The back and forth underscores how fluid the transaction remains and the risk that TikTok could still fail to satisfy the government’s national security concerns. On Saturday, the Commerce Department delayed for one week a plan to ban TikTok from U.S. app stores while the government reviewed the transaction. If the deal doesn’t satisfy Mr. Trump’s concerns, new downloads of TikTok could essentially be banned in the United States.

China could also scuttle the deal, which has become the latest front in a larger battle over whether the United States or China will control the internet.

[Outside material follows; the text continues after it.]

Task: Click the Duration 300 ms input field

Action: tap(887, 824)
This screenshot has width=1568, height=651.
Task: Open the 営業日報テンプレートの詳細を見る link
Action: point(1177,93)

A spokesman for TikTok said on Sunday that ByteDance would hold 80 percent of the new company until a planned public offering for the service took place on the U.S. stock market in about a year. Oracle and Walmart would hold a 20 percent stake, the spokesman said. ByteDance echoed that characterization in a statement posted online in China on Sunday, where it said that the deal did not involve a transfer of TikTok’s valuable algorithm — a detail that is likely to fuel the administration’s national security concerns.

Oracle disputed part of TikTok’s description of the deal. On Monday, Ken Glueck, an executive at the company, said in a statement that upon “creation of TikTok Global, Oracle/Walmart will make their investment and the TikTok Global shares will be distributed to their owners, Americans will be the majority and ByteDance will have no ownership in TikTok Global.”

Under the terms of the proposed deal, ByteDance’s stake in the newly created TikTok Global would be handed out to the company’s current backers — which includes prominent American investors. As a result, the transaction would eventually lead to the app becoming majority-owned by American investors, according to a person with knowledge of the talks. Zhang Yiming, ByteDance’s founder and a major shareholder in his company, would retain a significant stake in TikTok.

That shift in ownership would be completed by the time of TikTok’s planned listing on an American stock exchange, meant to take place within 12 months. The parties have tried to mollify concerns about control by telling Trump administration officials that the changeover would happen eventually, said a person with knowledge of the talks.

The new deal could also run afoul of Chinese officials, who have expressed concerns about handing over to the United States one of their most successful technology exports.

On Monday, Hu Xijin, the editor of Global Times, a nationalist tabloid controlled by the Communist Party, posted on Twitter that the deal could face opposition from Beijing.

“Based on what I know, Beijing won’t approve current agreement between ByteDance, TikTok’s parent company, and Oracle, Walmart, because the agreement would endanger China’s national security, interests and dignity,” Mr. Hu wrote.

The Chinese government released new regulations last month that appeared to make it difficult for TikTok to sell its core technology without a license, raising the prospect Beijing could move to block a deal. According to ByteDance, however, the deal would not involve the sale of TikTok’s valuable algorithm; instead, Oracle would merely be able to monitor the source code for security purposes.

In the proposed deal, TikTok’s board would be largely composed of ByteDance’s existing directors, according to the person with knowledge of the talks. Four of the five members of the board of directors would be American, people familiar with the matter said.

The only non-American director would be Mr. Zhang of ByteDance. Douglas McMillon, Walmart’s chief executive, would join the board, as would representatives from three ByteDance investors: William Ford of the investment firm General Atlantic; Arthur Dantchik of Susquehanna Financial; and Douglas Leone of Sequoia.